_Document passage_
----------------

This problem is from LeetCode and is labeled “1704. Determine if String Halves Are Alike.” The problem statement is as follows:

You are given a string s of even length. Split this string into two halves of equal lengths. The first half is a and the second half is b. Two strings a and b are alike if they have the same number of vowels (‘a’, ‘e’, ‘i’, ‘o’, ‘u’, ‘A’, ‘E’, ‘I’, ‘O’, ‘U’). Note that a vowel is the same in uppercase and lowercase.

Return true if a and b are alike. Otherwise, return false.

Example 1:

• Input: s = "book"
• Output: true
• Explanation: a = "bo" and b = "ok". a has 1 vowel, and b has 1 vowel. Therefore, they are alike.

Example 2:

• Input: s = "textbook"
• Output: false
• Explanation: a = "text" and b = "book". a has 1 vowel, but b has 2. Therefore, they are not alike.

Clarifying Questions:

1. Is the length of string s guaranteed to be even?
   • Yes, per the problem statement.
2. Are we considering only vowels as defined by the problem (a, e, i, o, u in both cases)?
   • Yes, only those characters.

Strategy:

1. Split the string s into two halves: a and b.
2. Define a helper function to count the number of vowels in a given substring.

----------------

_Task set_
1. Copy the string-halves problem text from "2. Are we considering" to "a given substring.".
2. Using the string-halves problem text, answer each item:
(a) What number does LeetCode assign to this problem?
(b) In Example 2, how many vowels does b contain?
(c) What is the first step listed under Strategy?

_Data provided_
----------------

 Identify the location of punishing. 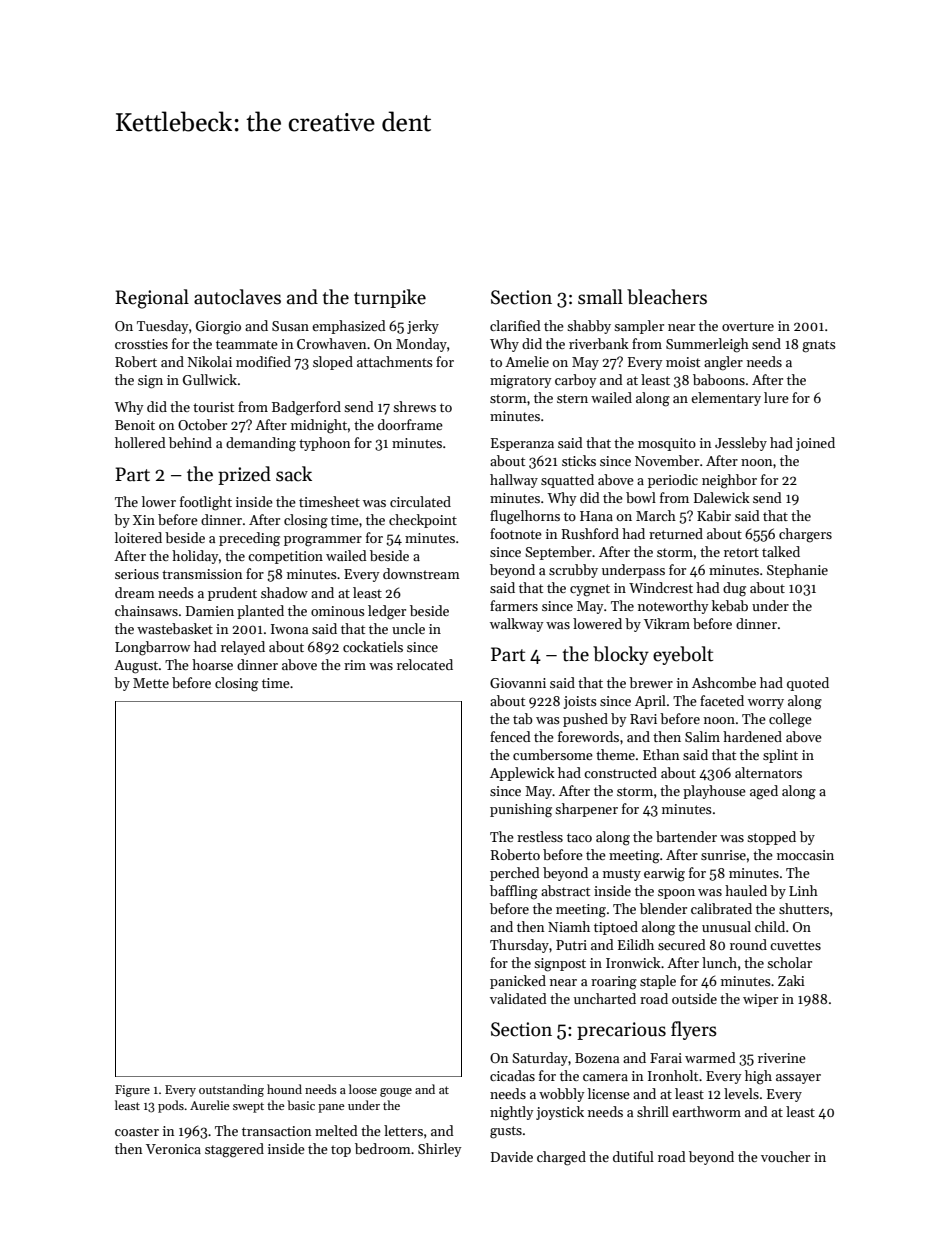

----------------

_The responses_
1.
2. Are we considering only vowels as defined by the problem (a, e, i, o, u in both cases)?
   • Yes, only those characters.

Strategy:

1. Split the string s into two halves: a and b.
2. Define a helper function to count the number of vowels in a given substring.

2.
(a) 1704
(b) 2
(c) Split the string s into two halves: a and b.